Saved entries
=-=-=-=-=
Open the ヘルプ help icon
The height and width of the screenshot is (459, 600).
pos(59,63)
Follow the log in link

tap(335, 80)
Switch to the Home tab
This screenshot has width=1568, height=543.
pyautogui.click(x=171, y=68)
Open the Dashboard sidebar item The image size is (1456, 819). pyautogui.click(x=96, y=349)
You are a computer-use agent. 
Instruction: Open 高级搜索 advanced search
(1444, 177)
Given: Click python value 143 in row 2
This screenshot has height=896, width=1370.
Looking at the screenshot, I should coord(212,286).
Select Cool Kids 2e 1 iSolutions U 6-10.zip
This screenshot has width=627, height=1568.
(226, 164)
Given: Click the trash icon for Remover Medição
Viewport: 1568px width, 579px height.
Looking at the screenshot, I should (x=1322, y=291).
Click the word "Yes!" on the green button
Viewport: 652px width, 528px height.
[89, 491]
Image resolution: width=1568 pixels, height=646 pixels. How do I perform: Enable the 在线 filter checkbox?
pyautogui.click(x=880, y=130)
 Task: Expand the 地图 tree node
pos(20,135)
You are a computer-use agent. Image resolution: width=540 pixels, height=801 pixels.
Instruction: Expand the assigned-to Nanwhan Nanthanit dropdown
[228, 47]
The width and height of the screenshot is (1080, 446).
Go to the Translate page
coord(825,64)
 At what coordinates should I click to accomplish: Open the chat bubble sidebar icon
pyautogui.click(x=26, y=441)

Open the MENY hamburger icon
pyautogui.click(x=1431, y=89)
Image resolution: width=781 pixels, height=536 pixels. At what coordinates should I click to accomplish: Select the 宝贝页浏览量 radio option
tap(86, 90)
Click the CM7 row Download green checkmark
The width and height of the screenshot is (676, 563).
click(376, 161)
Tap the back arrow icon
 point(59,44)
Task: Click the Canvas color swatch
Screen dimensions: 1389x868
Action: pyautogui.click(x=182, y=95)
=-=-=-=-=
*WHAT TO WORK ON*.
Tally each line in the data that holds the word "Given"; write only the total.

*WRITTEN ANSWER*.
2